In Morin v. Autozone Northeast, Inc., et al., 79 Mass. App. Ct. 39 (Mar. 14, 2011), plaintiff’s mother worked over the course of many years in offices near loading bays where her company’s delivery trucks were maintained. After her mother died of mesothelioma, plaintiff sued 40 vehicle parts manufacturers and retailers for wrongful death in Massachusetts Superior Court, asserting claims of breach of express and implied warranties of merchantability and negligence and alleging decedent’s mesothelioma was caused by exposure to defendants’ asbestos-containing parts in the trucks. After the court granted summary judgment to twelve defendants on the ground plaintiff had presented insufficient evidence that their products contributed to her mother’s death, plaintiff appealed the judgment as to three defendants.
The Massachusetts Appeals Court reversed as to two defendants but affirmed as to the third. The court first noted that to prove causation in an asbestos case, plaintiff must establish (1) that defendant’s product contained asbestos, (2) to which the victim was exposed and (3) such exposure was a substantial contributing factor in causing the victim’s harm. The court also noted that the evidence as to the second element would generally be sufficient if it “permit[ted] the reasonable inference of the presence at a work site of both the [victim] and the defendant’s asbestos-containing product for an appreciable period of exposure.” The adequacy of plaintiff’s proof on the third element was not at issue because her expert had testified at deposition that “each and every exposure to asbestos that [the decedent] received as a bystander . . . was a substantial contributing factor in causing [her] malignant mesothelioma,” and the admissibility of this opinion apparently was not challenged in the summary judgment proceedings.
Addressing plaintiff’s claims against two defendants, both suppliers of replacement brakes and clutches, the court found that plaintiff had presented sufficient evidence to establish the element of asbestos content.

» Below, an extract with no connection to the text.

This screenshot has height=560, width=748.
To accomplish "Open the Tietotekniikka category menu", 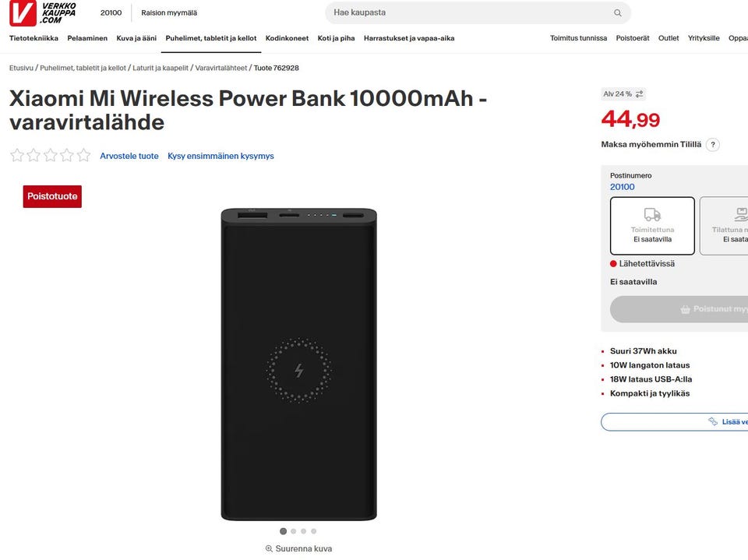I will (34, 38).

In so finding, the court cited the deposition testimony of two of decedent’s coworkers that they had purchased from each of the defendants replacement brakes and clutches with the word “asbestos” on the packaging, and defendants’ admissions that their stores carried some asbestos-containing brakes and clutches in the 1970s and 1980s when the maintenance work at issue was done. Additionally, the two co-workers testified that: (i) each defendant was one of eight suppliers from whom they bought replacement brakes and clutches; (ii) the co-workers had performed “hundreds” such replacements, generally one every two or three days in the decades in question; and (iii) they had used air hoses to blow brake dust from the company vehicles during brake replacement. Moreover, decedent’s office was only thirty feet from the vehicle bays and she walked through the area ten or more times a day. Considered alongside plaintiff’s expert’s testimony that asbestos fibers can remain airborne for long periods and drift considerable distances, the court found a jury could infer decedent had been “in close proximity” to defendants’ asbestos-products “on numerous occasions,” so that there was sufficient evidence of exposure.
As to the third defendant, a trailer manufacturer, the court found there was insufficient evidence for a jury to conclude that its originally installed brakes, even if they contained asbestos, were still in the trailer at the time decedent’s company acquired it. As to plaintiff’s claim defendant should have warned of the danger of using compressed air in removing replacement brakes of any manufacturer, the court found it unnecessary to decide whether Massachusetts law would hold that a manufacturer has a duty to warn about the foreseeable risks of a product supplied by others. The court held that even if such a duty were to be recognized, there was insufficient evidence here to find decedent was exposed to anything other than “insignificant or de minimis” asbestos from other manufacturers’ brakes, as the trailer’s brakes were worked on only six or seven days during the seven years decedent’s company owned it and there was no evidence as to which, if any, of the replacement brakes contained asbestos.